In the other semi-final a different sort of hero was created. Mascherano kicked, slid, tackled and battled the Dutch through to penalties. He was magnificent throughout and capped his night with a diving block on Arjen Robben which he should never have been able to make until he actually did. It highlighted the hidden side of the World Cup. For every Neymar, Messi, Robben and Moller there had to be a Gustavo, Mascherano, de Jong and Schweinsteiger. Against Costa Rica, Dutch manager Louis Van Gaal substituted his goalkeeper in the last minute and was proclaimed a tactical genius when Krul saved a couple. Presumably the headlines changed when he ran out of substitutions to let Argentina through on this occasion.
It all set up a final which befits the stage. The Brazilians all donned Germany shirts to try and ensure their great rival wouldn’t add another star above their badges while Argentina attempted a mass migration to restore the balance. The sight of the Christ the Redeemer floodlit and looking down benignly on the huge Maracana saucer was magnificent. It seemed to depict the little known eighth day when God created football. The match itself was as expected. A drubbing was never on the cards. There were chances for Higuain and Messi while the Germans slowly built up a head of steam. The Argentines gradually slowed down to a walking pace while Schweinsteiger and Lahm kept battling. The game went to extra time before the heavily-manicured tousle-haired and shiny Goetze took a cross on his chest and, without it hitting the floor, volleyed it past the keeper. It was a fitting way to finish a great tournament which highlighted that all the glamour, egos and money are best reserved for selling t-shirts. Hard work, practice and team spirit win World Cups. It was great to see Neuer win the Golden Gloves award – a man who hated conceding the single goal in the 7-1 semi final win. Good too for James Rodrigues from Colombia to win the top scorer award. Once the final whistle had blown though there were a couple of reminders of what is wrong with the game.
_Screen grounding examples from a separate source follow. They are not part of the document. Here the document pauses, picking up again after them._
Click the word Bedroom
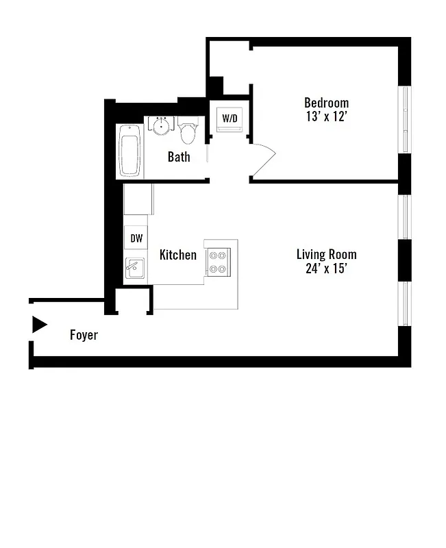pyautogui.click(x=326, y=103)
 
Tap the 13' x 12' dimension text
pyautogui.click(x=326, y=116)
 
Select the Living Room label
pyautogui.click(x=326, y=254)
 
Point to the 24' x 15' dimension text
pyautogui.click(x=326, y=269)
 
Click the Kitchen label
pyautogui.click(x=177, y=255)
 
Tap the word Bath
pyautogui.click(x=179, y=157)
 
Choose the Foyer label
pyautogui.click(x=84, y=335)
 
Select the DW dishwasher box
pyautogui.click(x=136, y=238)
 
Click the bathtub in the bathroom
pyautogui.click(x=129, y=151)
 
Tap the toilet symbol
pyautogui.click(x=188, y=132)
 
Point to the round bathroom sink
pyautogui.click(x=162, y=126)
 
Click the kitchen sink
pyautogui.click(x=134, y=268)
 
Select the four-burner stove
pyautogui.click(x=219, y=261)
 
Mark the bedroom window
pyautogui.click(x=406, y=119)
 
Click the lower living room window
pyautogui.click(x=405, y=301)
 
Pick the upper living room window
pyautogui.click(x=405, y=216)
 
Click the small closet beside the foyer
pyautogui.click(x=132, y=301)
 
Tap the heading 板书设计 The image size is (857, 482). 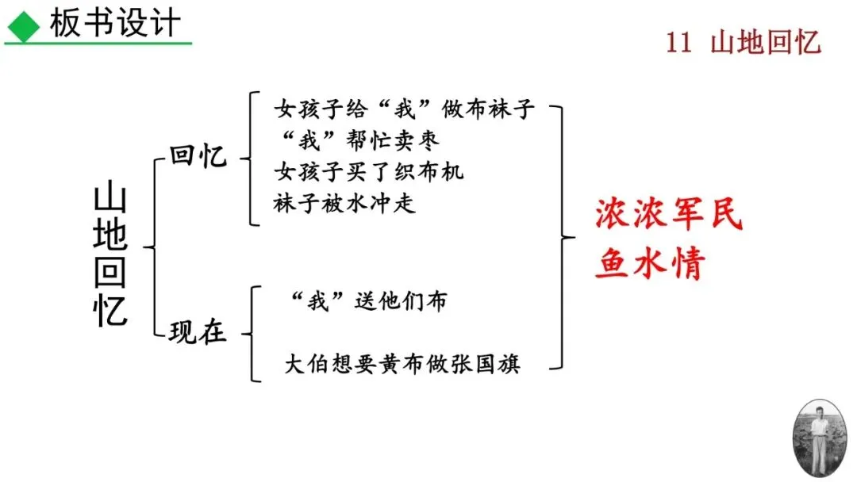click(115, 24)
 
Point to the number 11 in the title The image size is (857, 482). click(678, 42)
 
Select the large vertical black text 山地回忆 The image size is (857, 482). click(110, 255)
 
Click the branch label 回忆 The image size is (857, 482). click(198, 156)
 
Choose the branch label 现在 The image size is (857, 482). click(198, 332)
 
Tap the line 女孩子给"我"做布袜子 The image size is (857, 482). click(405, 109)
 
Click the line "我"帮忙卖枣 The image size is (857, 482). click(356, 140)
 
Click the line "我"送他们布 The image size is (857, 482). click(368, 301)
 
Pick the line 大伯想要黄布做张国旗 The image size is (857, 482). click(402, 365)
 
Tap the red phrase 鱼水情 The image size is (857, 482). click(650, 264)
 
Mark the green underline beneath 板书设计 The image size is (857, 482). click(98, 43)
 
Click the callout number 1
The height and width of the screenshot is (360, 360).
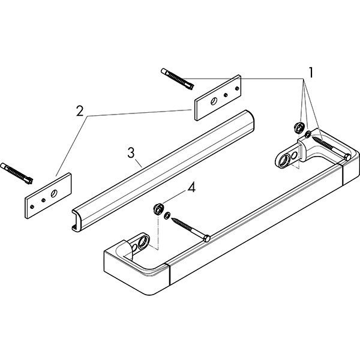point(311,73)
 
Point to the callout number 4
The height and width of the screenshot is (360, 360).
point(191,188)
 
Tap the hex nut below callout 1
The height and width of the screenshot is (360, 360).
point(297,127)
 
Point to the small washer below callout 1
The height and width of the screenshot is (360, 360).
point(307,134)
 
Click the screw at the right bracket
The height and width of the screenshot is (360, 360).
point(327,148)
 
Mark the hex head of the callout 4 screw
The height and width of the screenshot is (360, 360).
point(207,239)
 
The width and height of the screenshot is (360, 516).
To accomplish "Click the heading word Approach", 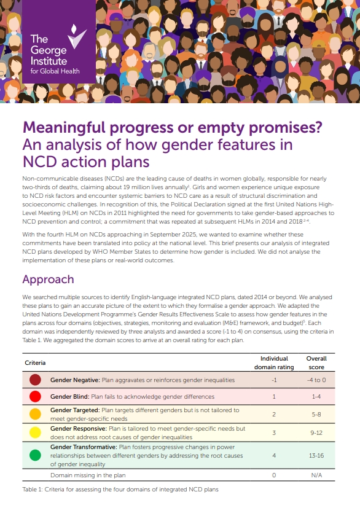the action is [49, 280].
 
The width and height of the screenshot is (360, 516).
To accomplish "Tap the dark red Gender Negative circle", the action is [35, 380].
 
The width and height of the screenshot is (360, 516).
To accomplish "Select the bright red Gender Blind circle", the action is [35, 396].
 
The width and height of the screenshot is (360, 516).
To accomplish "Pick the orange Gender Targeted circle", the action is [35, 413].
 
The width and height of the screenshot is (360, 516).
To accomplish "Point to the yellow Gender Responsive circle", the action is [35, 432].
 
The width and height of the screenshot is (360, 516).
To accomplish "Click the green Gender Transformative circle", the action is [35, 455].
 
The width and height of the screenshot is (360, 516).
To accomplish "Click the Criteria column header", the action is [35, 363].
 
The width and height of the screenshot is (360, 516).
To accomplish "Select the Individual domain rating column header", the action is [274, 362].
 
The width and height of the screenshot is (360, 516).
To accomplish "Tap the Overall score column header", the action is [316, 362].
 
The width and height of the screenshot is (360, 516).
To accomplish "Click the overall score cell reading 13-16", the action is [316, 455].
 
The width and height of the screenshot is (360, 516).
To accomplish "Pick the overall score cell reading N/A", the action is [316, 475].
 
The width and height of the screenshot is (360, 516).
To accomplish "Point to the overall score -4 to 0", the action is [316, 380].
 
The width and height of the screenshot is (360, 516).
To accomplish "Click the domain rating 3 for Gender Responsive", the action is [274, 432].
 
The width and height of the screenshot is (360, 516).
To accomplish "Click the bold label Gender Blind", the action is [69, 396].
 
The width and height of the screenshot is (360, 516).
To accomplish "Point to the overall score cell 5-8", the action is [316, 414].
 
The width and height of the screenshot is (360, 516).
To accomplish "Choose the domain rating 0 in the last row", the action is [274, 475].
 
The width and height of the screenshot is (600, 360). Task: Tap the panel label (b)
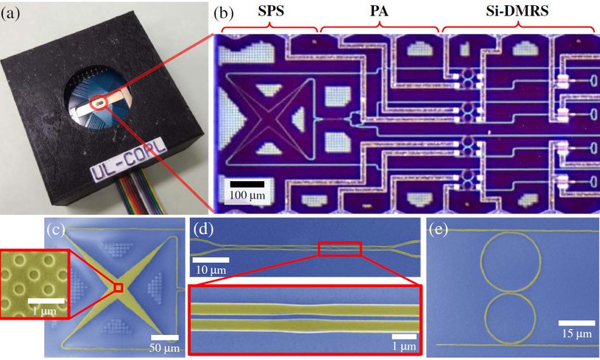[x=224, y=13]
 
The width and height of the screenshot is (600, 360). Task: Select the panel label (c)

Firstly the sublime and modest Lionel Messi was non-plussed to be awarded the Golden Boot for player of the tournament. The technical panel in their wisdom, not swayed at all by commercial interests, decided that he was the best player on show.
Less surprisingly Sepp Blatter found a way of ridiculing the selection process for World Cup hosting. He criticised the tournament in Brazil for not doing enough on diversity and homophobia. Thanks to his selection process Russia and Qatar will right that wrong! You couldn’t make it up.